He sought to postpone the hour of his departure. He threw himself madly into pleasure. He roamed the streets with a band of selected friends, and there was not a beautiful young woman—or man—who was safe, once Giovanni had set eyes on her or him.
He favored the most notorious of the courtesans. He roamed the Ponte district in their company. He liked courtesans; they were experienced, as he was; he liked also very young girls, and one of his favorite pastimes was seducing or forcing young brides before their marriage took place.
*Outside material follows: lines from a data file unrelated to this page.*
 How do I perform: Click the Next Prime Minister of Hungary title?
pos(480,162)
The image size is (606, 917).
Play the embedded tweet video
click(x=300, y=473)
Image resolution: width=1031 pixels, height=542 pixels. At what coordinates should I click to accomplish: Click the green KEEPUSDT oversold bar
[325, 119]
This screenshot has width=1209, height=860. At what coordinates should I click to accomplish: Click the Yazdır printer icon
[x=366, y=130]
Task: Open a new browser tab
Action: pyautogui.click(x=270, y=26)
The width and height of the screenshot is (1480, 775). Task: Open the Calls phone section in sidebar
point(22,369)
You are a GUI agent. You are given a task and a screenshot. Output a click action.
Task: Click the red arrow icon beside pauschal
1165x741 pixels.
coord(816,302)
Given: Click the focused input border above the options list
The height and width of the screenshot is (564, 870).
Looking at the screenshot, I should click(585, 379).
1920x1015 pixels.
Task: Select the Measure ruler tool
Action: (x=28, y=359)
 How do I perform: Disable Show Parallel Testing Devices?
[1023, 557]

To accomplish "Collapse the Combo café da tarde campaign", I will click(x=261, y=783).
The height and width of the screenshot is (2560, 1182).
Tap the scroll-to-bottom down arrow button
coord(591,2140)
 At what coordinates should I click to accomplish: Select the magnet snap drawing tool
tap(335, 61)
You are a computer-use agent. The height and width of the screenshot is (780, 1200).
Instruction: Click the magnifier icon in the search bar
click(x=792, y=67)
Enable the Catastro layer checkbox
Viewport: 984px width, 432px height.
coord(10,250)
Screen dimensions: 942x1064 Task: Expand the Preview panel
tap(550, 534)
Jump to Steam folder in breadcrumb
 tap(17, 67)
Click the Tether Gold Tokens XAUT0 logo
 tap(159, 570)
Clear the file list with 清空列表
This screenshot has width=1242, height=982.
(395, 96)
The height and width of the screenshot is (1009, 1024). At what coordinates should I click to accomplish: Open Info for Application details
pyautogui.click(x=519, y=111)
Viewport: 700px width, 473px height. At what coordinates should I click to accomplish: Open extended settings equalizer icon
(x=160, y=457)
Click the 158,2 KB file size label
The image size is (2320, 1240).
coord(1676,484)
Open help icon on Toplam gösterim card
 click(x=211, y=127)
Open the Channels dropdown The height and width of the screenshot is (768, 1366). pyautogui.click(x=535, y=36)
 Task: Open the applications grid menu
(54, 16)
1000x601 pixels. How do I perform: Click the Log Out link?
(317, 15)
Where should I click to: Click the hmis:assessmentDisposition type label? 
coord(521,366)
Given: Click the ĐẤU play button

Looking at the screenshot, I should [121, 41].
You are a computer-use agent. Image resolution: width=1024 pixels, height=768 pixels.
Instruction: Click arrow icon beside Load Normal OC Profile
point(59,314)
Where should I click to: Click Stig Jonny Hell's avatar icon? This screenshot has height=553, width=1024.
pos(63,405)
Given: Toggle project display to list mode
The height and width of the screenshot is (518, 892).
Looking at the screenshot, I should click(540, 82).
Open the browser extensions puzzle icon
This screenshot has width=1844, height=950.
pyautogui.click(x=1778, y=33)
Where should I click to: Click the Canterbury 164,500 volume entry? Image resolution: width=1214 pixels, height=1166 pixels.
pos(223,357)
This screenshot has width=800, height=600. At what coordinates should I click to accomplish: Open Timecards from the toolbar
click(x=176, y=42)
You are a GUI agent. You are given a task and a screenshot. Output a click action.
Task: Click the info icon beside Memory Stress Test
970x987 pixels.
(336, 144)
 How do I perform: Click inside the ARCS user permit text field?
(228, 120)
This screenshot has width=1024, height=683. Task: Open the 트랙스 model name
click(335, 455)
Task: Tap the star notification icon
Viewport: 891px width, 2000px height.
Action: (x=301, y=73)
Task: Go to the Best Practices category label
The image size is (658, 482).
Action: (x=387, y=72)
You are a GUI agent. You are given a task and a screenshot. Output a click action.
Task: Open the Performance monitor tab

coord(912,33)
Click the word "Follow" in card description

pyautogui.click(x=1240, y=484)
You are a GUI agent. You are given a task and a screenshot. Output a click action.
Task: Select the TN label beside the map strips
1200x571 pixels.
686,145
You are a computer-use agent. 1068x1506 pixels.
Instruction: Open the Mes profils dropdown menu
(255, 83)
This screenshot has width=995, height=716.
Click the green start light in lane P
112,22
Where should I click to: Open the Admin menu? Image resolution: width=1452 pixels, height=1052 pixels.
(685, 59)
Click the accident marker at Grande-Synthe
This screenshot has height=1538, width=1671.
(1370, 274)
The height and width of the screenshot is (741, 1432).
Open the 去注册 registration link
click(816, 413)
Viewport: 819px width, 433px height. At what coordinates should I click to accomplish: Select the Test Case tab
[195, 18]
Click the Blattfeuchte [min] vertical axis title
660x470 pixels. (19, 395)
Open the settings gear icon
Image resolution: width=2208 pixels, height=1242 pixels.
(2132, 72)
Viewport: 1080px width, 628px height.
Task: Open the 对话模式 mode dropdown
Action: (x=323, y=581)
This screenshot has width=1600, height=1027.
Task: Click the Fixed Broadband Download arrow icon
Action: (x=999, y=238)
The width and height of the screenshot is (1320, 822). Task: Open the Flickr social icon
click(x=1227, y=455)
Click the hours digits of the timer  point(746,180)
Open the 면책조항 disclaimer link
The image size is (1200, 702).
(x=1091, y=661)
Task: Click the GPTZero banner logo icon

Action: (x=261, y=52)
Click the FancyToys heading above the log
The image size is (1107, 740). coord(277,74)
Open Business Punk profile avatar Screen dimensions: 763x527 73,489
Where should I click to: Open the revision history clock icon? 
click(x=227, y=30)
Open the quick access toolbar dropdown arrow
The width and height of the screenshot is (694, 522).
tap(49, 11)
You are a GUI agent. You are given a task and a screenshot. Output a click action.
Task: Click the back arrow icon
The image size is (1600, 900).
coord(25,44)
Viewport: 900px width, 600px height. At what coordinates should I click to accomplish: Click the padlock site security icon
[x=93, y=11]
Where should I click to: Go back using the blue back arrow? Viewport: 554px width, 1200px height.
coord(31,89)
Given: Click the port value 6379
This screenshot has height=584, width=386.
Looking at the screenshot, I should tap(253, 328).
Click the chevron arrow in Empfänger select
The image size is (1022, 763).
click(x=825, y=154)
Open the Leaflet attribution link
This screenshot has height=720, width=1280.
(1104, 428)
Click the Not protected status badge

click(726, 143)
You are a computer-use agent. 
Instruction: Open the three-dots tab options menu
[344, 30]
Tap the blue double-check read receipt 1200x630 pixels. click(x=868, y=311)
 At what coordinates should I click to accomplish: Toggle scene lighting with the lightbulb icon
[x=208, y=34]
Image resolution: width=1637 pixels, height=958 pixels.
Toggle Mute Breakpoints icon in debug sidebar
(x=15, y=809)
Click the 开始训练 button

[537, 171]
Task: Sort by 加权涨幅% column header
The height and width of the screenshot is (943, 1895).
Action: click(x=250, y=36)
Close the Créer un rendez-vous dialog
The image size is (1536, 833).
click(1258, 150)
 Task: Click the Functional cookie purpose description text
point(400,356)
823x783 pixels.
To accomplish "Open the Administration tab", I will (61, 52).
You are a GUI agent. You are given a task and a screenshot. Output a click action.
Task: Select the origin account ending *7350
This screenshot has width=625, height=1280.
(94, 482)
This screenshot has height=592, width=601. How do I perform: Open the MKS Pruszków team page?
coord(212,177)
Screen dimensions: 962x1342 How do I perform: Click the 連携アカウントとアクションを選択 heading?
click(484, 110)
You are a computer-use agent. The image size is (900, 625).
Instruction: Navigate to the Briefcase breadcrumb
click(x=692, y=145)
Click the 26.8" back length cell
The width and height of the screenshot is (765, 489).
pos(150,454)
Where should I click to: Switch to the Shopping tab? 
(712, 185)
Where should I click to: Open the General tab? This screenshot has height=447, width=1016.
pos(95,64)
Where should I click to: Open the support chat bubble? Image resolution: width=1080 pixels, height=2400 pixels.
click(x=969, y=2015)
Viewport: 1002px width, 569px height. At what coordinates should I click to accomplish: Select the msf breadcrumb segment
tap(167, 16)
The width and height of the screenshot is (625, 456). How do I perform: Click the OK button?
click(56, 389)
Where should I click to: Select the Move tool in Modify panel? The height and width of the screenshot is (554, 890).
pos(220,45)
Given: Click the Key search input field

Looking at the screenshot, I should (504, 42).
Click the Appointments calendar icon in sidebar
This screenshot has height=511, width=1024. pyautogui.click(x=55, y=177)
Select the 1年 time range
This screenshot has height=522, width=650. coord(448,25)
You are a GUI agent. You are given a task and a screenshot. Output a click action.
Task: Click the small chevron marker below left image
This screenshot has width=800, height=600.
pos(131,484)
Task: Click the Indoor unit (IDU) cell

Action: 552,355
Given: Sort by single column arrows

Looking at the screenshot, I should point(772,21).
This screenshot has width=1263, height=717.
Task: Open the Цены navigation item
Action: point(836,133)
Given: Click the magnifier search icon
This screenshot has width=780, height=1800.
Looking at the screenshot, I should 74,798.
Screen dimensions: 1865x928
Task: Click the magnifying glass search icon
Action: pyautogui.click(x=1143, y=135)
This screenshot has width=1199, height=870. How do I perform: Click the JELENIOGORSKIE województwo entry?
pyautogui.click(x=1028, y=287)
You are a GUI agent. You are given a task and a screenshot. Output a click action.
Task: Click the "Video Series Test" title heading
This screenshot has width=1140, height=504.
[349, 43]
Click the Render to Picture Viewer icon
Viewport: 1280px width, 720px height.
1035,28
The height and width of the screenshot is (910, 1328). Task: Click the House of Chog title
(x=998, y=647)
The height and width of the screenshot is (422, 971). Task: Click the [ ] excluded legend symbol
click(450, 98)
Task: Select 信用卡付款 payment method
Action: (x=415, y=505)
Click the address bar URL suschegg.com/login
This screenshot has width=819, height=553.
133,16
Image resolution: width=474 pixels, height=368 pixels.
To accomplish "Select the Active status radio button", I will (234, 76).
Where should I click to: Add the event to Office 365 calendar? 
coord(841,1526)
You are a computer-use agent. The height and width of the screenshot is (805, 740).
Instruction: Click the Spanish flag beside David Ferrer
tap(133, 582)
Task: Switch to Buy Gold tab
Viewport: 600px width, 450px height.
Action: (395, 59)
Giovanni, he himself knew, would never be a brave soldier, and instinct told him that Cesare, who was no coward, was aware of that streak of cowardice in him, and that Cesare exulted because of it whilst raging at the unfairness which had made Giovanni a soldier and himself a man of the Church.
Giovanni sought to hide that streak of weakness within him, and how could he do this better, he thought, than by inflicting cruelty on those who could not retaliate? If he abducted a bride about to be married, who could complain against the beloved son of an all-powerful Pope? Such adventures lulled his fear of inadequacy and, he felt, made him appear as a lusty adventurer.
There was one person in whose company he found great delight. This was a Turkish Prince whom the Pope was holding as hostage in the Vatican. Djem was of striking appearance; his Asiatic manners amused Giovanni; his Turkish costume was picturesque and he was more cunning and more coldly barbarous than anyone Giovanni had ever known.
Giovanni had struck up a friendship with Djem and they were often seen about the city together. Giovanni appeared in Turkish costume; it suited him, and Djem with his dark looks made a striking contrast to the golden beauty of Giovanni.
They were together in Alexander’s cortège when it traveled from church to church; and it seemed strange to the people of Rome to see two prominent figures on a pair of matched horses, both dressed in turbans and colorful oriental costume.
Most people were horrified to see the Turk in this procession for the Turk was an infidel; but Giovanni insisted that his friend accompany them, and the Turk smiled at the horrified looks of the people in his slow indolent way which everyone knew was a veil to hide his barbarism. From him they looked to the handsome Duke of Gandia whose keen eyes were on the look-out for the most beautiful young women, marking the spot where they could later be found, and pointing them out to Djem, who would be planning that night’s adventures.
In this Asiatic, who was capable of devising strange orgies of calculated cruelty and extraordinary eroticism, Giovanni had found a congenial companion.
Here was another reason why he had no wish to leave Rome.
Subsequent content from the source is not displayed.